─── ИСХОДНЫЙ ТЕКСТ ───

Он из тех, кто умеет работать  без суеты. В некоторых случаях это настоящее искусство. Потому что ему как советнику Президента Российской Федерации и председателю президентского совета сам бог велел попадать в центр конфликтных ситуаций и разрешать их эффективно и быстро. Вот и на Ставрополье два года назад приезжал всего на два дня, и график работы, соответственно, был крайне напряженным. Посетил несколько детских социальных учреждений, встретился с представителями общественных организаций, в том числе правозащитных.

-   Михаил Александрович, штат Совета по правам человека (СПЧ) невелик. Разве можно повсюду успеть, побывать на каждом пожаре?

- Как и в любом деле, необходима четко выстроенная система.  Накрутив многие тысячи километров по российским городам и весям, мы пришли к выводу: надо выстраивать некую общественную вертикаль. Необходимы аналогичные структуры при главах регионов. Рад, что губернатор Ставропольского края Владимир Владимиров решительно одобрил наше предложение создать региональный СПЧ.  Главное, чтобы краевой совет, который, я уверен, будет в скором времени сформирован, не «остался на бумаге», не превратился в ритуальную формальную структуру, существующую «для галочки». Именно так было в свое время у ваших соседей, в Краснодарском крае. Более 10 лет региональный СПЧ просуществовал при губернаторе Александре Ткачеве, но никакого существенного влияния на жизнь людей в крае не оказывал, только числился на бумаге. А потом в Краснодаре высадился «десант» президентского СПЧ, и ситуация радикально изменилась. С губернатором Вениамином Кондратьевым мы быстро нашли общий язык и договорились: реальный правозащитный контроль важен, нужен и способен стать в том числе помощником власти в решении запутанных социальных проблем.

- Власть, увы, часто придерживается старой русской поговорки: нельзя мусор из избы выносить... И соответственно, закрывается  от общественников, людей активной гражданской позиции, которые, безусловно, неудобны и не дают жить спокойно.

─── СТРОКИ ДАННЫХ ───

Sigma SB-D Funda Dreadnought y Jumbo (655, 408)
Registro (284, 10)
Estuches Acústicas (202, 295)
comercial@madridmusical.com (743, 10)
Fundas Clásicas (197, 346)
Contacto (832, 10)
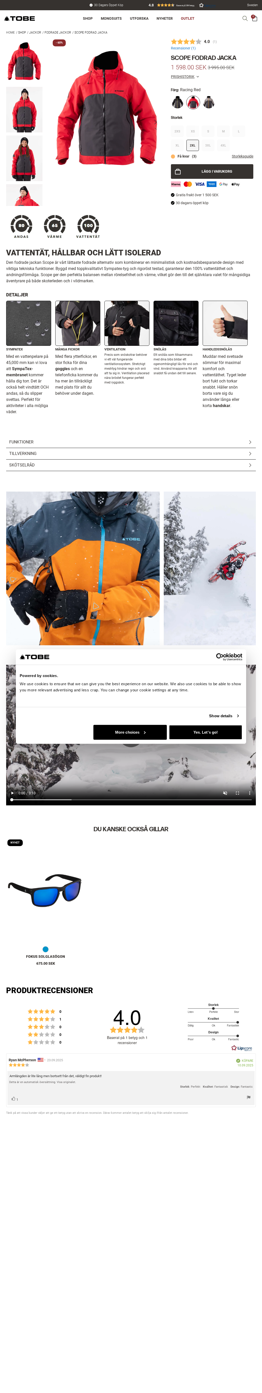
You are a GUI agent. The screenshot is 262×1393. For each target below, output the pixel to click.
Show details (220, 716)
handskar (221, 405)
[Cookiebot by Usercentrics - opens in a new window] (220, 657)
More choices (127, 732)
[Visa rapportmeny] (249, 1098)
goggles (62, 368)
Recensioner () (183, 48)
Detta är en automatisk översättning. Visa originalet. (42, 1082)
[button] (182, 5)
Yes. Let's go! (205, 732)
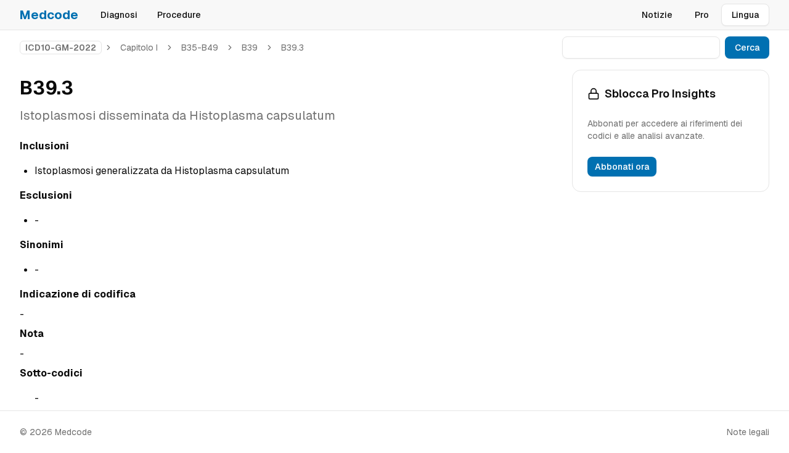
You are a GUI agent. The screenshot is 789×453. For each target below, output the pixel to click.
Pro (702, 14)
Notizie (657, 14)
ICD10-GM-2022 (60, 47)
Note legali (748, 432)
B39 (250, 47)
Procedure (179, 14)
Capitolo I (139, 47)
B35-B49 (199, 47)
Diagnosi (118, 14)
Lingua (745, 14)
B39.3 (292, 47)
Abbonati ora (622, 166)
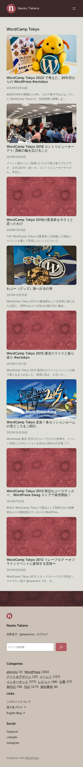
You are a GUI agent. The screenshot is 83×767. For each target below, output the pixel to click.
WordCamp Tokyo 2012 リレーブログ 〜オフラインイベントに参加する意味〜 (41, 561)
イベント (50, 677)
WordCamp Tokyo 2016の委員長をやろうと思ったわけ (40, 221)
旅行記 (14, 687)
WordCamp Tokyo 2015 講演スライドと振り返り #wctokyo (40, 355)
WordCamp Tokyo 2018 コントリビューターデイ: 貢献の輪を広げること (40, 148)
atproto (15, 672)
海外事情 (49, 687)
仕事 (65, 682)
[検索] (61, 647)
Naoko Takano (28, 8)
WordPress (37, 672)
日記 (31, 687)
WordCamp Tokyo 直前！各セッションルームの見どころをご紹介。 (41, 424)
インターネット (21, 682)
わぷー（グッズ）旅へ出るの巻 (30, 288)
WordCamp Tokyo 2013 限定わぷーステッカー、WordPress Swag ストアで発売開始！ (40, 493)
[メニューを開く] (74, 8)
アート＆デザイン (22, 677)
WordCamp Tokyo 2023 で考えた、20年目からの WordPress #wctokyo (41, 80)
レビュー (48, 682)
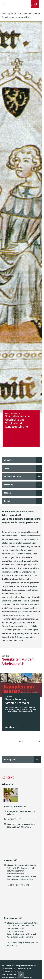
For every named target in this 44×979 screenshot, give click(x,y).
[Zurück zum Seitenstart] (21, 975)
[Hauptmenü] (5, 3)
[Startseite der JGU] (35, 3)
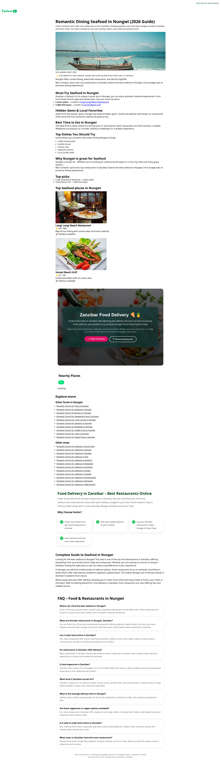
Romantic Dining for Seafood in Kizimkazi (75, 467)
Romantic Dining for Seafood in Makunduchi (76, 484)
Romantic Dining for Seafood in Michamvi (75, 481)
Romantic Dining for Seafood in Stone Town (76, 446)
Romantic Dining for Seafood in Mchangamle (76, 477)
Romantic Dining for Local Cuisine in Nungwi (76, 420)
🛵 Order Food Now (96, 339)
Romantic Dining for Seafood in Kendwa (74, 453)
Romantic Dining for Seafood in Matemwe (75, 463)
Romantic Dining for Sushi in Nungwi (73, 434)
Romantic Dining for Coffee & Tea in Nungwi (76, 430)
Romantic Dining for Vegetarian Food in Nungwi (77, 416)
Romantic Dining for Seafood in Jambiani (74, 460)
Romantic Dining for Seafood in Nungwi (74, 409)
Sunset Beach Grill (92, 104)
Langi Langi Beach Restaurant (94, 102)
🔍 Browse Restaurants (123, 339)
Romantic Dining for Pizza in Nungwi (73, 406)
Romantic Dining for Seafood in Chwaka (74, 474)
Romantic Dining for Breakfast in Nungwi (74, 427)
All (61, 382)
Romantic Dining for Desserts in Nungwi (74, 423)
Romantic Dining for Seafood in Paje (72, 457)
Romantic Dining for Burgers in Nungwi (74, 413)
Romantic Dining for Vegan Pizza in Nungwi (76, 437)
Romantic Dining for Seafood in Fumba (73, 470)
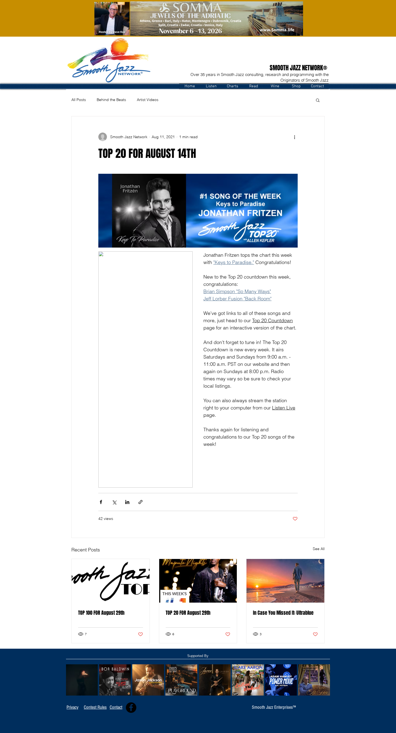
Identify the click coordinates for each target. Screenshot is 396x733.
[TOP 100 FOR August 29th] (111, 581)
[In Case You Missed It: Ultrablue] (285, 581)
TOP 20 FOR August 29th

───

ЗАДАЧА 1 ::
Ответьте на вопросы по тексту:
(a) На сколько дней он приезжал на Ставрополье два года назад?
(b) Какой губернатор Ставропольского края одобрил предложение создать региональный СПЧ?
(c) Сколько лет региональный СПЧ просуществовал при губернаторе Александре Ткачеве?
ЗАДАЧА 2 ::
Процитируйте, пожалуйста, всё в тексте, начиная со слов «- Власть, увы, часто» и вниз до слов «дают жить спокойно.».

ПИСЬМЕННЫЙ ОТВЕТ 1 ::
(a) На два дня.
(b) Владимир Владимиров.
(c) Более 10 лет.

ПИСЬМЕННЫЙ ОТВЕТ 2 ::
- Власть, увы, часто придерживается старой русской поговорки: нельзя мусор из избы выносить... И соответственно, закрывается  от общественников, людей активной гражданской позиции, которые, безусловно, неудобны и не дают жить спокойно.